Nach zwei Aufstiegen in Folge steht die Oedter Borussia schon wieder ganz vorne. Das ist ein Hammer und niemand hatte diesbezüglich die Eichberg-Auswahl auf der Rechnung. Nun geht es zum hoch vorgewetteten Dülkener FC, der bisher den Vorschusslorbeeren nicht gerecht wurde. Dies gilt auch für den SC Schiefbahn, von dem nach drei Begegnungen die meisten mehr als erst vier Zähler erwartet hätten. Er muss im Willicher Stadtderby zur Viktoria aus Anrath, die bisher absolut im Soll liegt und der in der heimischen Donkkampfbahn meist schwer beizukommen ist. Nur Kenner der Szene können sich übrigens noch daran erinnern, wann diese beiden Teams zum letzten Mal um Punkte gegeneinander gespielt haben.

Ganz übel sieht es aktuell für den SV Vorst und TSV Bockum aus. Beiden war zwar klar, dass es eine problematische Spielzeit werden könnte, aber das immer noch die Null auf der Habenseite steht, stimmt schon nachdenklich. Und für Sonntag sieht es auch nicht unbedingt danach aus, dass schnelle Hilfe in Sicht wäre. Die Ingenrieth-Auswahl erwartet den starken Aufsteiger VSF Amern II mit vielen ehemaligen Akteuren in seinen Reihen, die für die Schwalmstädter schon mal in der Ersten gespielt haben. Und die Bockumer fahren zum SV St. Tönis. Da könnte dann vielleicht deshalb etwas drin sein, weil das Dünwald-Team neben den vergangenen Sonntag vom Platz geflogenen Benjamin Schmitz, Ricky Singh Grewal und Patrick Kirchenkamp auch den verletzten Fabian Füllenbach nicht zur Verfügung stehen. Bleiben die Punkte aber trotzdem in St. Tönis, sind die fein raus und oben gut im Geschäft.

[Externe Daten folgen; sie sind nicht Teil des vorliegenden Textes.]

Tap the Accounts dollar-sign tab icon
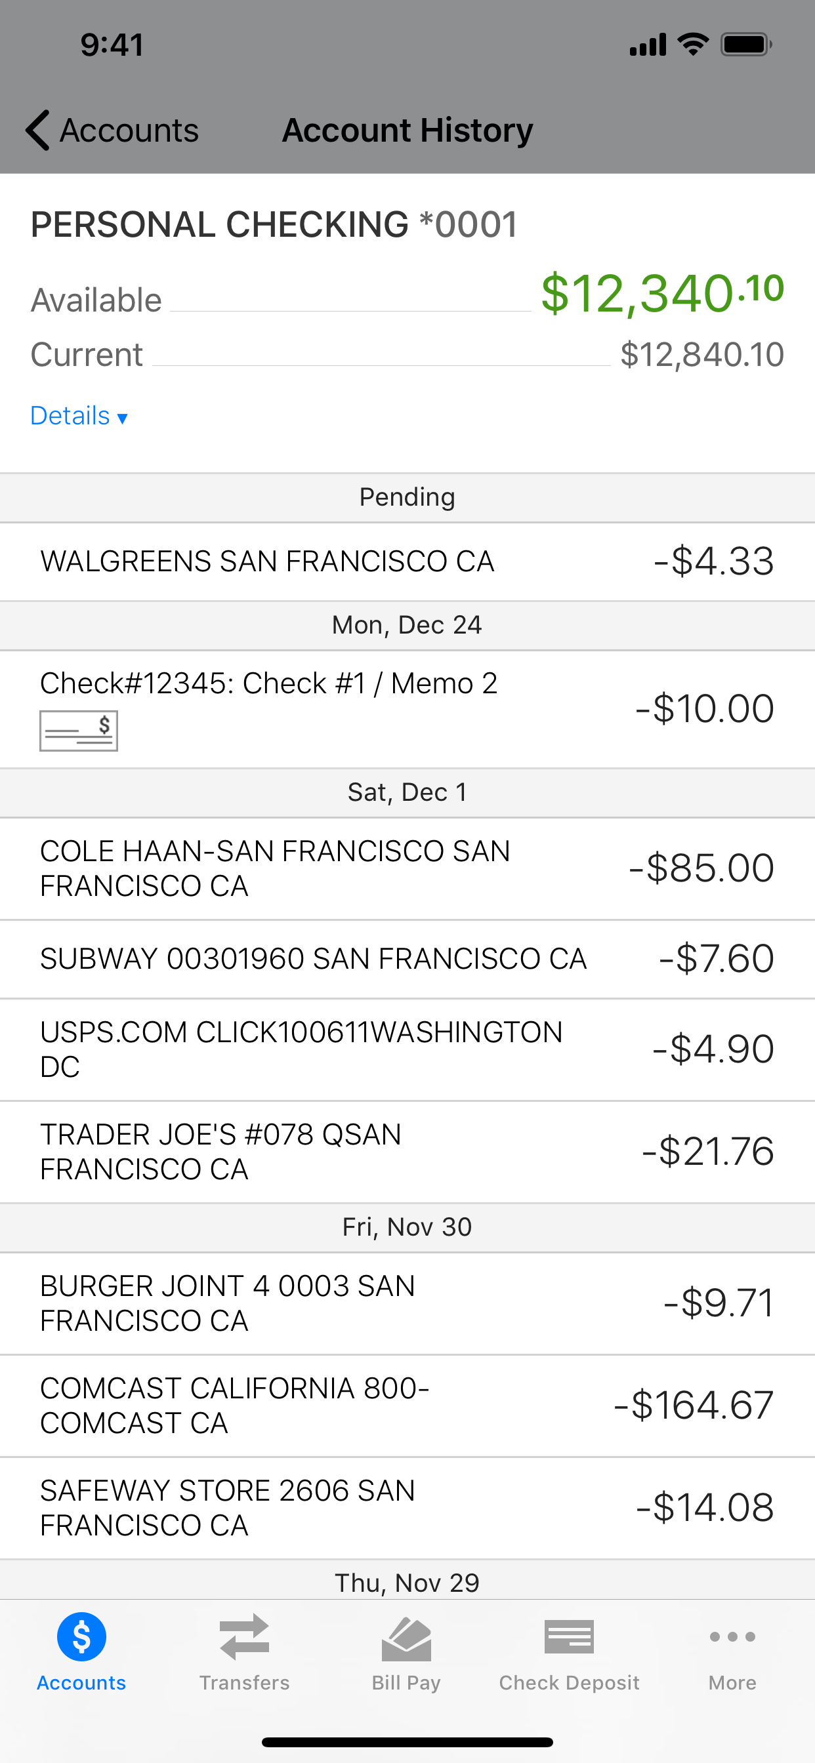 (x=82, y=1636)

Der SC Viktoria Krefeld reist nach Kaldenkirchen. Beide haben bisher einmal gewonnen. Wer den Anschluss ans Mittelfeld nicht verlieren will, muss die Nase vorn haben. Für Neuling Gellep stehen schon zwei Siege in der Fremde zu Buche. Nach dem Duell der Aufsteiger Mittwoch vor acht Tagen gegen Amern II, welches aber in die Hose ging, soll es nun gegen Waldniel besser gemacht werden. Allerdings hat sich gerade dieser Kontrahent in den bisherigen Partien als ein äußerst unbequemer herauskristallisiert. Die St. Töniser oder Dülkener können ein Lied davon singen. Viel weniger auf die Kette, wie nach den personellen Veränderungen erwartet, bekam bisher Preussen Krefeld. Nun geht es zum Hülser SV, dessen Ambitionen in Amern den ersten Dämpfer bekamen. Nur wer beim Abpfiff einen "Dreier" auf der Habenseite hat, bleibt einiger Maßen dabei. Muss die Claesgens-Auswahl erneut die Punkte quittieren, hängt sie erst einmal da fest, wo sie auf keinen Fall wieder hin wollte, nämlich weit hinten. Die St. Huberter müssen im Heimspiel gegen Rhenania Hinsbeck auf den mit Gelb-Rot vom Platz geflogenen Angreifer Marvin Vogel verzichten. Trotzdem dürfte der zweite Erfolg in der neuen Umgebung möglich sein, weil die Gäste bekanntlich zu Saisonbeginn, auch aus personellen Gründen, oft wie eine Wundertüte daher kommen. Nach und nach kreuzen später dann wieder Spieler auf, die überredet und reaktiviert werden mussten.